--- START OF TEXT EXTRACT ---

Rules vary so widely that, on any given game day, a team with a strict no-steroid policy can face a team whose players have repeatedly tested positive.


An investigation by The Associated Press — based on interviews with players, testers, dealers and experts and an analysis of weight records for more than 61,000 players — revealed that while those running the multibillion-dollar sport say they believe the problem is under control, that control is hardly evident.


The sport's near-zero rate of positive steroids tests isn't an accurate gauge among college athletes. Random tests provide weak deterrence and, by design, fail to catch every player using steroids. Colleges also are reluctant to spend money on expensive steroid testing when cheaper ones for drugs like marijuana allow them to say they're doing everything they can to keep drugs out of football.


"It's nothing like what's going on in reality," said Don Catlin, an anti-doping pioneer who spent years conducting the NCAA's laboratory tests at UCLA. He became so frustrated with the college system that it was part of the reason he left the testing industry to focus on anti-doping research.


___


EDITOR'S NOTE — Whether for athletics or age, Americans from teenagers to baby boomers are trying to get an edge by illegally using anabolic steroids and human growth hormone, despite well-documented risks. This is the first of a two-part series.


___


While other major sports have been beset by revelations of steroid use, college football has operated with barely a whiff of scandal. Between 1996 and 2010 — the era of Barry Bonds, Mark McGwire, Marion Jones and Lance Armstrong — the failure rate for NCAA steroid tests fell even closer to zero from an already low rate of less than 1 percent.


The AP's investigation, drawing upon more than a decade of official rosters from all 120 Football Bowl Subdivision teams, found thousands of players quickly putting on significant weight, even more than their fellow players. The information compiled by the AP included players who appeared for multiple years on the same teams.

--- END OF TEXT EXTRACT ---
--- START OF EXTRACTED MATERIAL ---

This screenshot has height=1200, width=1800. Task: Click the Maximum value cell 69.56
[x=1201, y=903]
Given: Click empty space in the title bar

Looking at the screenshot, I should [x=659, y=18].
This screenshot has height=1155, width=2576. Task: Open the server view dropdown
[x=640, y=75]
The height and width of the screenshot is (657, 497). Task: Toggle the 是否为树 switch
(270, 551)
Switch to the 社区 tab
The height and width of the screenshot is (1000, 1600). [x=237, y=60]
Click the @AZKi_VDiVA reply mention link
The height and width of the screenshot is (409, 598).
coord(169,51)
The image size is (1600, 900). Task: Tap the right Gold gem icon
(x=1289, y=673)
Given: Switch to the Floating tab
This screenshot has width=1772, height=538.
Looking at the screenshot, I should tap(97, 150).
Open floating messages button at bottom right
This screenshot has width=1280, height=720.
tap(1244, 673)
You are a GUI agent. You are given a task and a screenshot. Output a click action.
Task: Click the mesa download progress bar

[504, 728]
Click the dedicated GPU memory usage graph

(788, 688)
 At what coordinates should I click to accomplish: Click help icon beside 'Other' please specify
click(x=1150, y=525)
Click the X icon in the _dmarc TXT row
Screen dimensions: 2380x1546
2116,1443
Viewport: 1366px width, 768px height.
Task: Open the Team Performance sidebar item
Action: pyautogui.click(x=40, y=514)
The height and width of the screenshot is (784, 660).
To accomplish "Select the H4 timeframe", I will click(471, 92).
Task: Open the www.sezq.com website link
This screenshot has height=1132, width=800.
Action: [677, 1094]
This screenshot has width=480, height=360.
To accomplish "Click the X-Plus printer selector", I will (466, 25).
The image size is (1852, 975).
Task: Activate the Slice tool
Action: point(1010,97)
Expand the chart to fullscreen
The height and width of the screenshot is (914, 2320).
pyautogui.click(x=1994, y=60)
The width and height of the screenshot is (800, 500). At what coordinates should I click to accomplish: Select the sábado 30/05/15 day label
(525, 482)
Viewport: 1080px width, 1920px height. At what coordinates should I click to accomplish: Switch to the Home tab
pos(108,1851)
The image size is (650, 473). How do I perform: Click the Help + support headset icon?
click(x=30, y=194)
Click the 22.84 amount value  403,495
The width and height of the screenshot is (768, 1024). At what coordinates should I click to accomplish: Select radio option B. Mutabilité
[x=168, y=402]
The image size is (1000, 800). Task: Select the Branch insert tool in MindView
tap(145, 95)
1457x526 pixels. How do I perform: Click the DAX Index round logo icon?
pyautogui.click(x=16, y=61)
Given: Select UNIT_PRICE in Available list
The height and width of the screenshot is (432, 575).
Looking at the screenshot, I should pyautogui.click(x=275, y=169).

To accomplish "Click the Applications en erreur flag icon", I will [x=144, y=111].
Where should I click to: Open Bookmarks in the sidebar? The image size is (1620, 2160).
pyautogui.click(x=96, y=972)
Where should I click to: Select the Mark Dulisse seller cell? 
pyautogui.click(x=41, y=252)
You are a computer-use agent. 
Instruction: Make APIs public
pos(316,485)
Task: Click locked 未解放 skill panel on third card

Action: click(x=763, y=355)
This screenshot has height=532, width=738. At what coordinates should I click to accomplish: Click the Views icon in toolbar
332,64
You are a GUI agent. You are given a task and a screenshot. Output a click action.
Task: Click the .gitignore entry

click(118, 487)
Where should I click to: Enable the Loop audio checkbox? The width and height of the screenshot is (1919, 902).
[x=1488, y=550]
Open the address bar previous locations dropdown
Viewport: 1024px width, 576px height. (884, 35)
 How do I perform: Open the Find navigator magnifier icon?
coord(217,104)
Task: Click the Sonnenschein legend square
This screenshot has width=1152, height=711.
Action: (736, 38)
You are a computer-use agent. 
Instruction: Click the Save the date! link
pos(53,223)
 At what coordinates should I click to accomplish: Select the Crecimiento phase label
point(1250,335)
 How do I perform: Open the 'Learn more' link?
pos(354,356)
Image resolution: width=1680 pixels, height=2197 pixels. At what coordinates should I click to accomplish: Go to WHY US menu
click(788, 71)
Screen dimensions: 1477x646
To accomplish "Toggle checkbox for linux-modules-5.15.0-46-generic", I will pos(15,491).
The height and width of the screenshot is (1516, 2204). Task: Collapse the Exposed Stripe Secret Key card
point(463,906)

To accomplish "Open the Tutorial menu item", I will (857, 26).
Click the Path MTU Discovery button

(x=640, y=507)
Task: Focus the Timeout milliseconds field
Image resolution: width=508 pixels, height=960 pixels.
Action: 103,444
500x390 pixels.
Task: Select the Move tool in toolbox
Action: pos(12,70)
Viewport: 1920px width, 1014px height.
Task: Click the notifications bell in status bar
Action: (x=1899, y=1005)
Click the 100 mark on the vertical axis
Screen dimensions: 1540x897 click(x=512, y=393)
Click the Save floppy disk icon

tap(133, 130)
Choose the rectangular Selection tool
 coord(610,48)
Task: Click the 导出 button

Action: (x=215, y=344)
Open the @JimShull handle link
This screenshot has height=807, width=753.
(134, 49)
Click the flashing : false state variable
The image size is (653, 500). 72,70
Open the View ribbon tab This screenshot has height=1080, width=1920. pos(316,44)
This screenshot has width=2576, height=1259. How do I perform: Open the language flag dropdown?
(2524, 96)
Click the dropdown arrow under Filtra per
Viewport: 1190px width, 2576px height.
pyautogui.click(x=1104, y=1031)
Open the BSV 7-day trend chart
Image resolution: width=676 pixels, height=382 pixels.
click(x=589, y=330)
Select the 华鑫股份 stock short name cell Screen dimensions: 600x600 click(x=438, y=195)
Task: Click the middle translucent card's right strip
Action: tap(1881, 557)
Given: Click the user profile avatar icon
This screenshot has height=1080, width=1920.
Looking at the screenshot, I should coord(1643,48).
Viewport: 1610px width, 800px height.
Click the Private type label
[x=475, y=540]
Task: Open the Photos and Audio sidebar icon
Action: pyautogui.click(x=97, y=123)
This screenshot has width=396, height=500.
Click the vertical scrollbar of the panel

--- END OF EXTRACTED MATERIAL ---

§ TASKS TO COMPLETE:
1. List the athletes whose names the college football steroids article uses to characterize the period from 1996 to 2010.
2. Resume the college football steroids article after its final sentence.
The entries have no connection to the article on steroids in college football.

§ IN RESPONSE:
1. Barry Bonds, Mark McGwire, Marion Jones, Lance Armstrong

2.
For decades, scientific studies have shown that anabolic steroid use leads to an increase in body weight. Weight gain alone doesn't prove steroid use, but very rapid weight gain is one factor that would be deemed suspicious, said Kathy Turpin, senior director of sport drug testing for the National Center for Drug Free Sport, which conducts tests for the NCAA and more than 300 schools.


Yet the NCAA has never studied weight gain or considered it in regard to its steroid testing policies, said Mary Wilfert, the NCAA's associate director of health and safety.


The NCAA attributes the decline in positive tests to its year-round drug testing program, combined with anti-drug education and testing conducted by schools.


The AP's analysis found that, regardless of school, conference and won-loss record, many players gained weight at exceptional rates compared with their fellow athletes and while accounting for their heights.


Adding more than 20 or 25 pounds of lean muscle in a year is nearly impossible through diet and exercise alone, said Dan Benardot, director of the Laboratory for Elite Athlete Performance at Georgia State University.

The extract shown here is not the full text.